Hello on another Sunday!

I am working on my Life Coach Certification and I am about to be done. My certification is based on a model called NLP (Neuro-Linguistic Programming) and the specific techniques in the method made me think of the importance of perspective in our lives.

NLP is a model that uses our neurological wiring and linguistic usage to reprogram how we see our issues. So, it is often about changing the perspective on the issue so that we can see it from a broader view. I am not too experienced in the techniques yet, but I have seen the effect it does on people in my assignments. So that made me think how important our perspective on our experiences is.

Let’s say you have been criticized for your performance at work or at school and you don’t like being criticized (well, I guess no one does). Now you have some options: (i) you go around blaming yourself for performing poorly, (ii) you go around blaming the person who criticized you, (iii) you try to think of what you learnt from this experience and (iv) you pretend nothing happened after all. What will happen with the first two is that you will get stuck in negative feelings. The last one will not give you anything. The third one will give you a better outlook. So, if you choose to go with the third option, you can tell the person who criticized you how thankful you are for the suggestions either in person or in your head. Then, you can start thinking about what you gained from it and hopefully apply it later.
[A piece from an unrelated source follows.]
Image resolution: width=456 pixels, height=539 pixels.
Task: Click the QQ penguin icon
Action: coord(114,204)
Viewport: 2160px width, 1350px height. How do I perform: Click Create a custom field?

Let’s say you broke up with someone. After you are done with the initial shock and the overflowing feelings, you can choose to stay with those feelings and think hard about why it happened. Or you can accept the situation and re-invent yourself. The first one is the familiar voice because the mind wants to keep what it already knows. But it does not give you much in the long run. The second one is scary but can open new doors for you later.

When you get a bad coffee for your coffee machine, you can regret it for days or you can take this as an experience and say ‘Now I know this coffee is not good’. You will then have suggestions to make to people.
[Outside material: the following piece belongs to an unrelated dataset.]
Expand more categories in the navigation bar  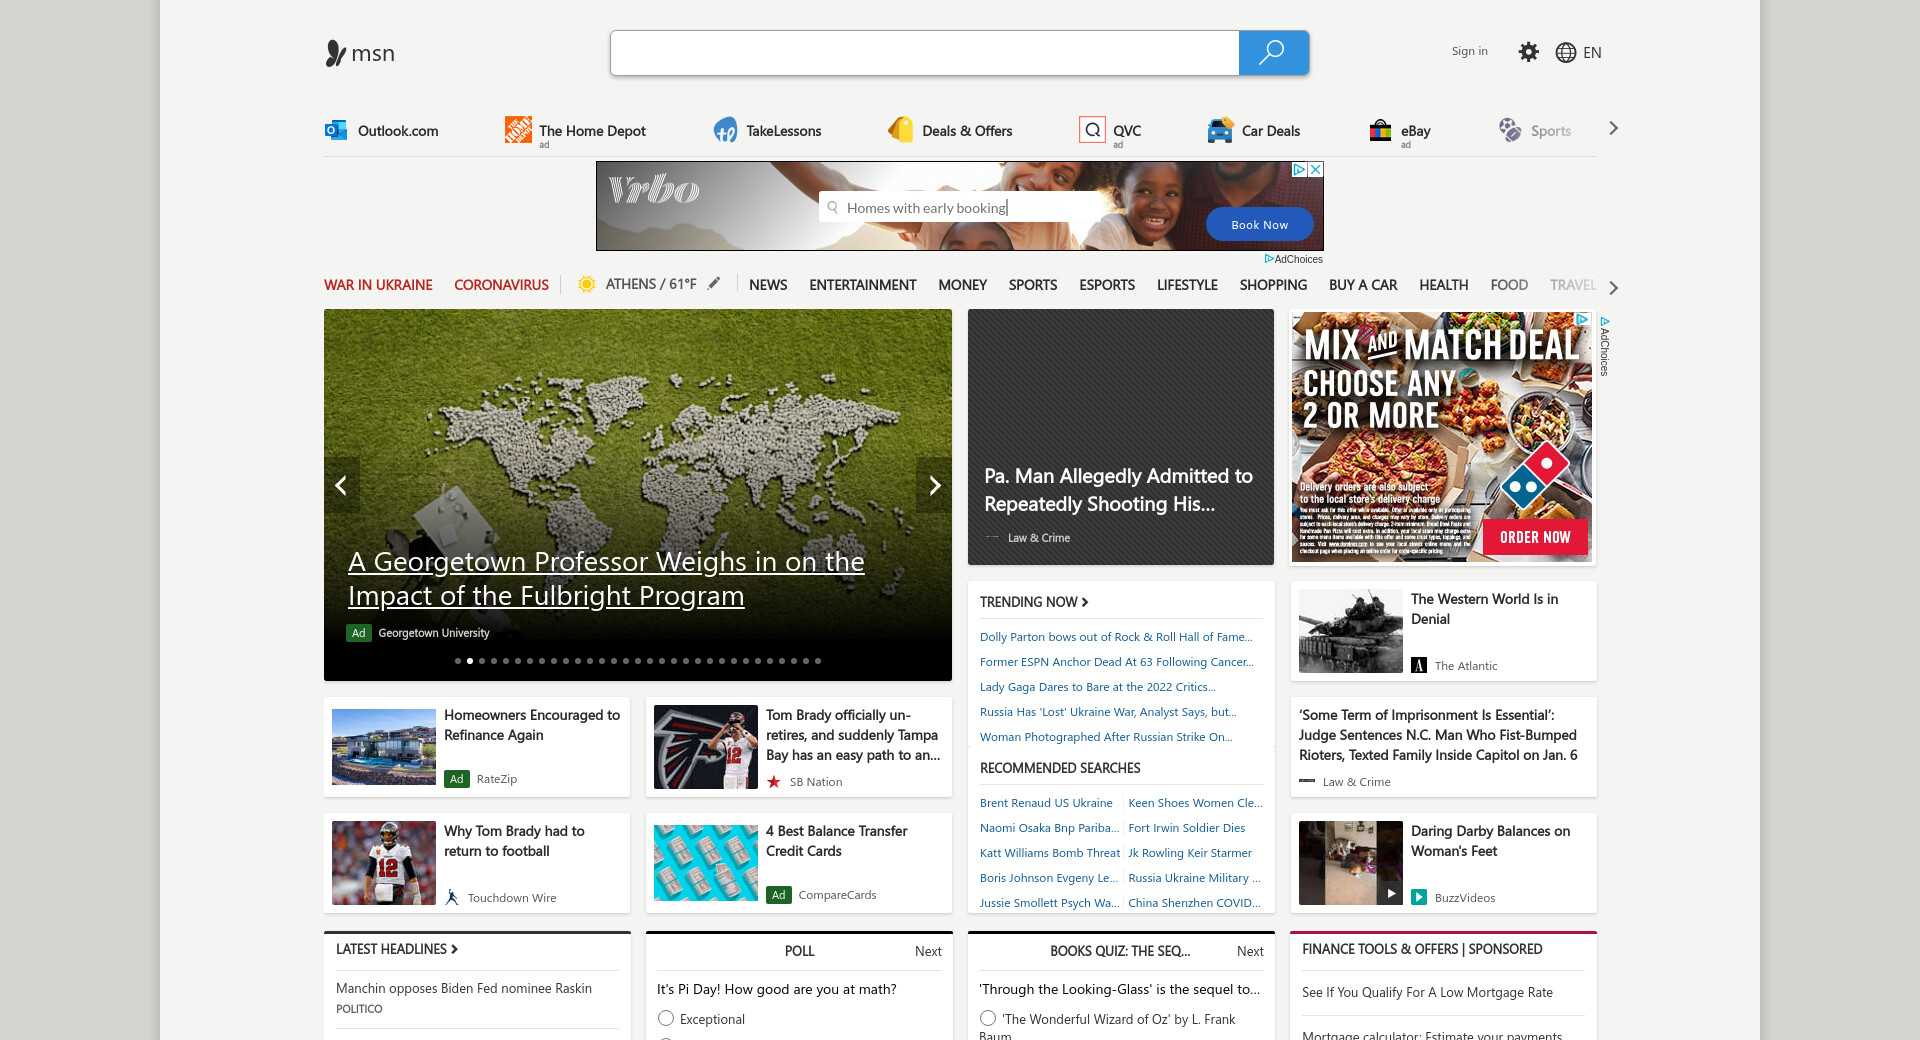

It looks like opening up new ways of looking at issues can indeed give us new ways to make ourselves better and it can bring us closer to our potential. We have a choice to make.

Do you have a tendency to get stuck in one way of looking at things (I certainly do, which is why NLP helped me a lot)? Or can you see an issue from different perspectives? If you can, how did you manage to get that habit? Let’s talk about perspective-shifting today.

PS: I know that it is hard to see different perspectives in the initial stages of a break-up or in the face of criticism. There, I believe we should give ourselves time for our emotions to settle and then we can think about different perspectives. But getting emotions out comes first!